**What needs to be done**
In the text on Cross's cricket career, which team did she captain on her Hundred debut in July 2021?

**Supplied passage**
In November 2018, she was named in the Perth Scorchers' squad for the 2018–19 Women's Big Bash League season.

In February 2019, she was awarded a full central contract by the England and Wales Cricket Board (ECB) for 2019. In June 2019, the ECB named her in England's squad for their opening match against Australia to contest the Women's Ashes. In January 2020, she was named in England's squad for the 2020 ICC Women's T20 World Cup in Australia.

On 18 June 2020, Cross was named in a squad of 24 players to begin training ahead of international women's fixtures starting in England following the COVID-19 pandemic in the United Kingdom.

In December 2020, Cross was announced as one of the commentators to feature on Talksport's commentary for England men's 2nd ODI against South Africa. The series was abandoned before the match could take place due to a COVID-19 outbreak.

In January 2021, Cross was announced as part of the squad who travelled to New Zealand for 3 ODIs and 3 T20Is. In June 2021, Cross was named as in England's Test squad for their one-off match against India.

In July 2021, Cross made her debut for the Manchester Originals as captain of the Hundred team. During the loss, she made history by hitting the first 6 in hundred ball cricket. She was the leading wicket taker for Manchester Originals with 12 wickets.

In December 2021, Cross was named in England's squad for their tour to Australia to contest the Women's Ashes. In February 2022, she was named in England's team for the 2022 Women's Cricket World Cup in New Zealand.

**Data for review**
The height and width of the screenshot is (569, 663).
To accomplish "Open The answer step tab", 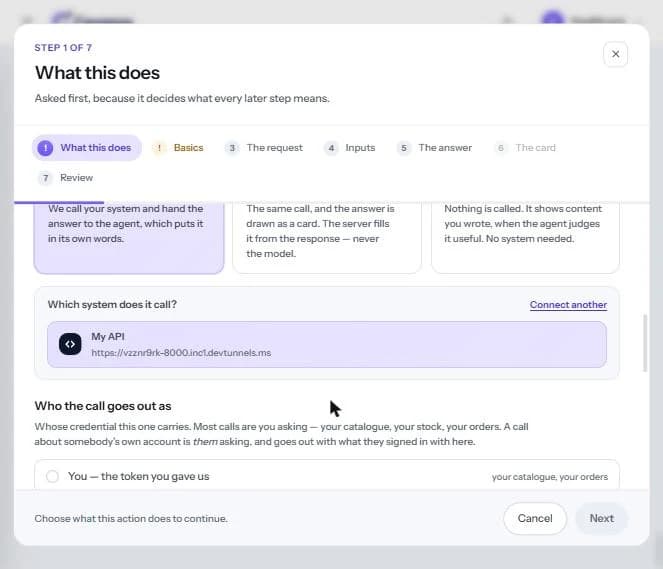I will [435, 148].
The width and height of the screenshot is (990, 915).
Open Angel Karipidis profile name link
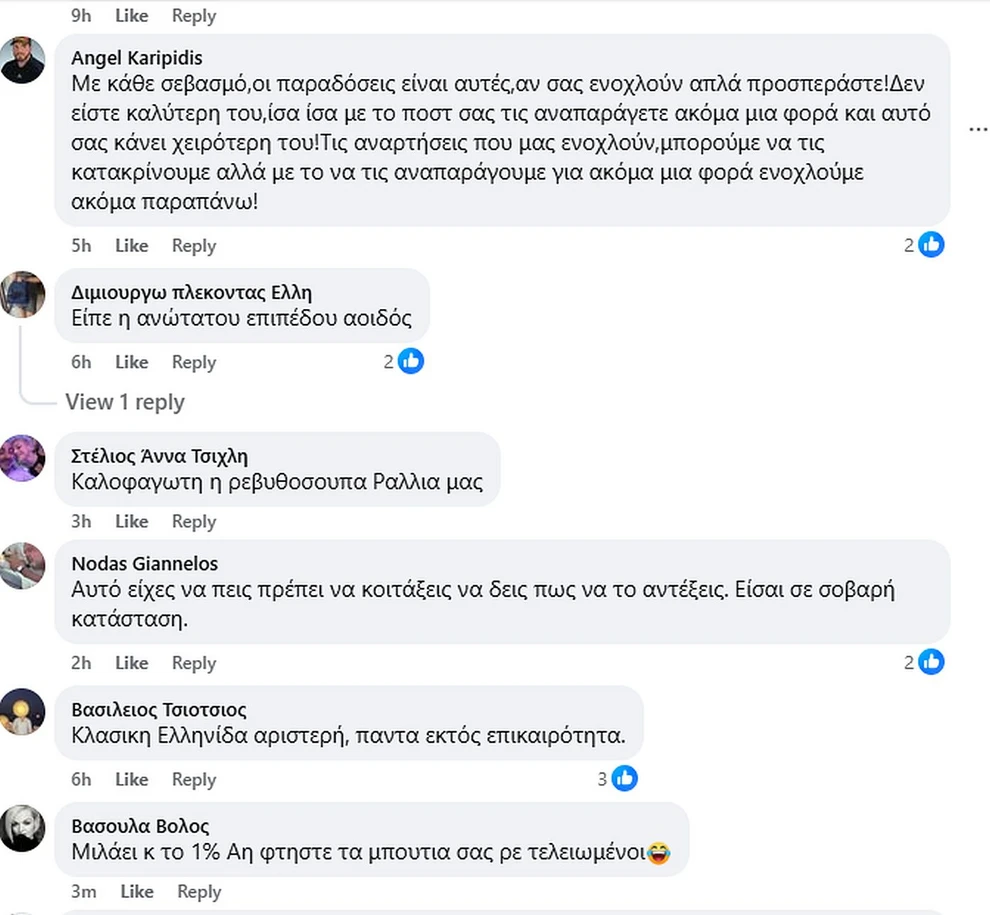pyautogui.click(x=137, y=58)
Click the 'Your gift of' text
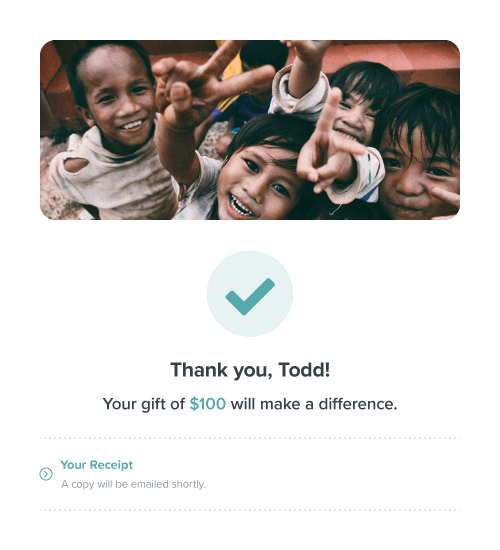The width and height of the screenshot is (500, 550). click(x=144, y=404)
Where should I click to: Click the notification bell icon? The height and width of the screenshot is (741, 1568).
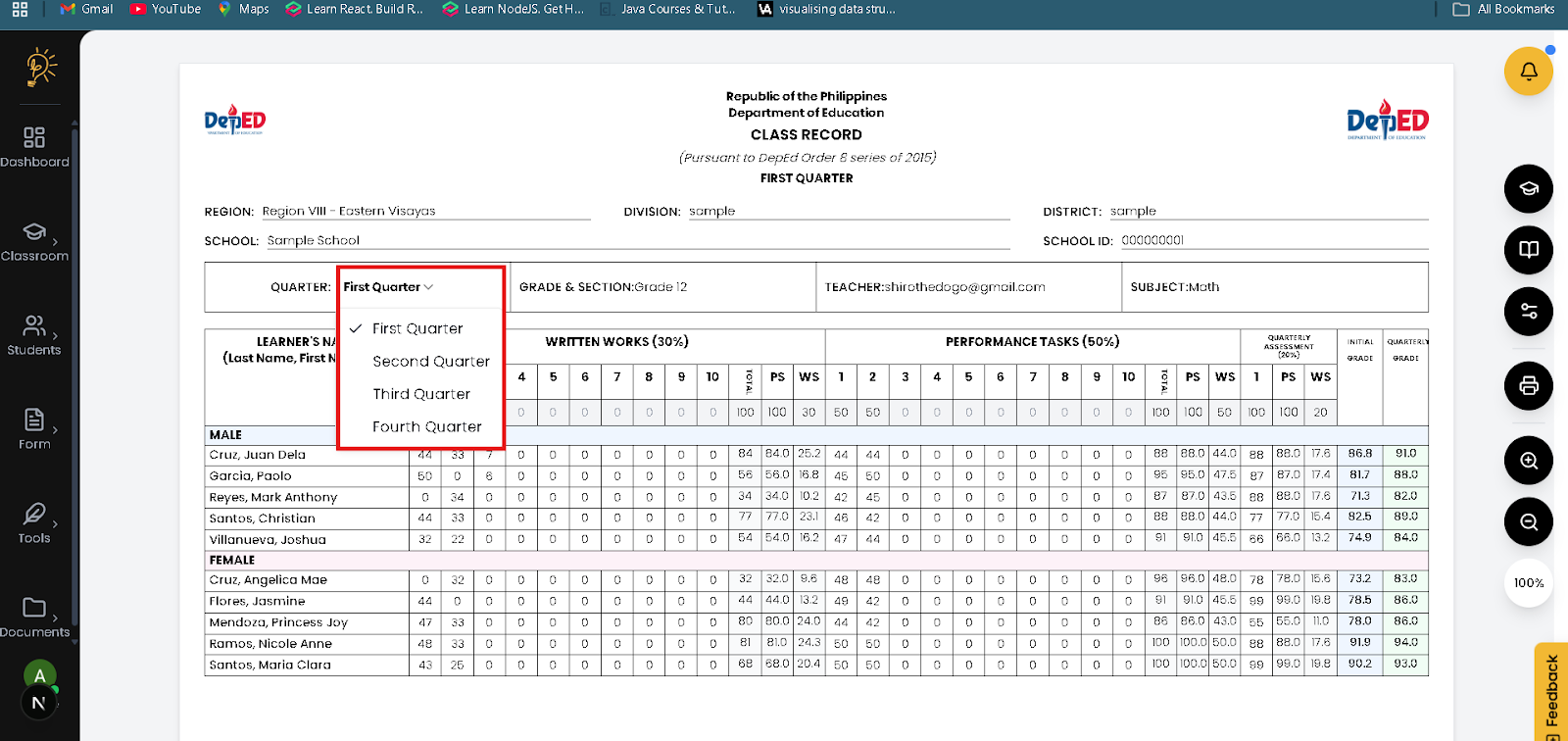pos(1528,72)
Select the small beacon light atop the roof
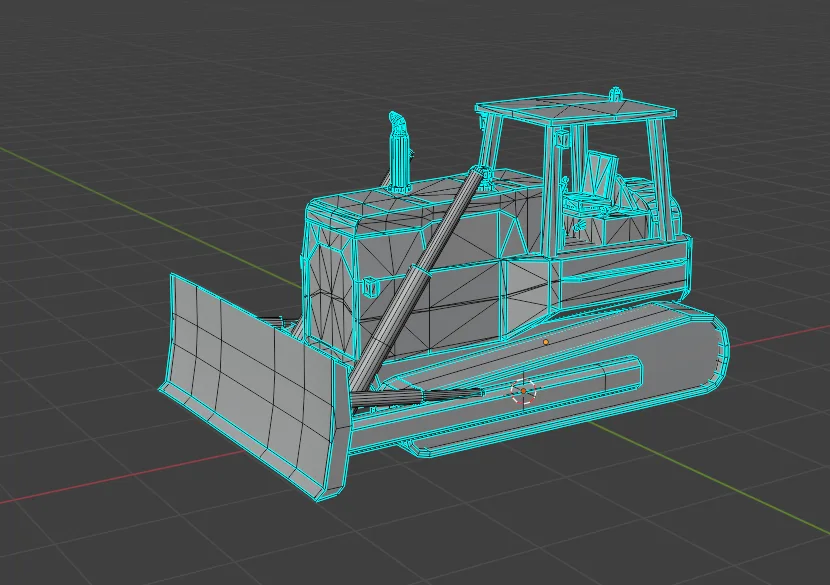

**Your solution**
The Manchester Originals